Milton faz notar, de resto, que a esmagadora maioria dos portugueses intervenientes nessa ocupação do Brasil não eram «cidadãos de bem, recomendáveis».

«A maior parte dos soldados portugueses eram bandidos e assaltantes, fugidos da justiça do país. Por exemplo, o nome de Botafogo surge pela existência de um homem natural de Elvas, João Pereira de Sousa Botafogo».

«Ele acendia o fogo dos canhões portugueses e todos o tratavam por Botafogo. E aqui estamos nós, cinco séculos depois, em Botafogo. Fugiu de Portugal por não pagar as dívidas e no Brasil tornou-se juiz».

O professor tem uma atração óbvia pelo lado profano da história. «Muita gente veio refazer a vida no Rio. Algumas senhoras saíam prostitutas e chegavam donzelas. A viagem era longa (risos)».

E depois, na chegada ao Rio de Janeiro, como era a adaptação?
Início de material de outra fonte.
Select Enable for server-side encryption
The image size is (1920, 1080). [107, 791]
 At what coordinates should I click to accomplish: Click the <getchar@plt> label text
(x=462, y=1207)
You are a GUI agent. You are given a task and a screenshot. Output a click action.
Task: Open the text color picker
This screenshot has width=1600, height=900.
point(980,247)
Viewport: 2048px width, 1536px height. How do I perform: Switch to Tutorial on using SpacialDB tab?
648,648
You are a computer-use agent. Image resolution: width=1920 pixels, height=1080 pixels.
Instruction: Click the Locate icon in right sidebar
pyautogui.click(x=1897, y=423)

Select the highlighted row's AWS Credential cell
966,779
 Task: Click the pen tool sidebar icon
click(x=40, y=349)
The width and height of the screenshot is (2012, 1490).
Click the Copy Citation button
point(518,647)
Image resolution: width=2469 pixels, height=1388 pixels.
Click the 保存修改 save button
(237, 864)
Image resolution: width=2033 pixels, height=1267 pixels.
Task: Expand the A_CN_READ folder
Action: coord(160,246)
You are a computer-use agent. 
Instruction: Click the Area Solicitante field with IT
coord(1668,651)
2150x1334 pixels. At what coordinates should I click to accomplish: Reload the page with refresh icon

Milton Teixeira elogia a «capacidade de trabalho anormal» dos portugueses, mormente a partir dos séculos XVIII e XIX.

«Os portugueses começavam quase sempre como escravos. Mas subiam na organização da lojinha, conquistavam a confiança do patrão e casavam com a filha dele. Há milhares de histórias dessas», exemplifica.

Para os Jogos Olímpicos, Milton Teixeira assume não saber o que esperar de Portugal. «Têm uma comitiva de 92 atletas? Bem, tenho certeza de uma coisa: se ganharem medalhas, os cariocas vão celebrar como se fossem nossas».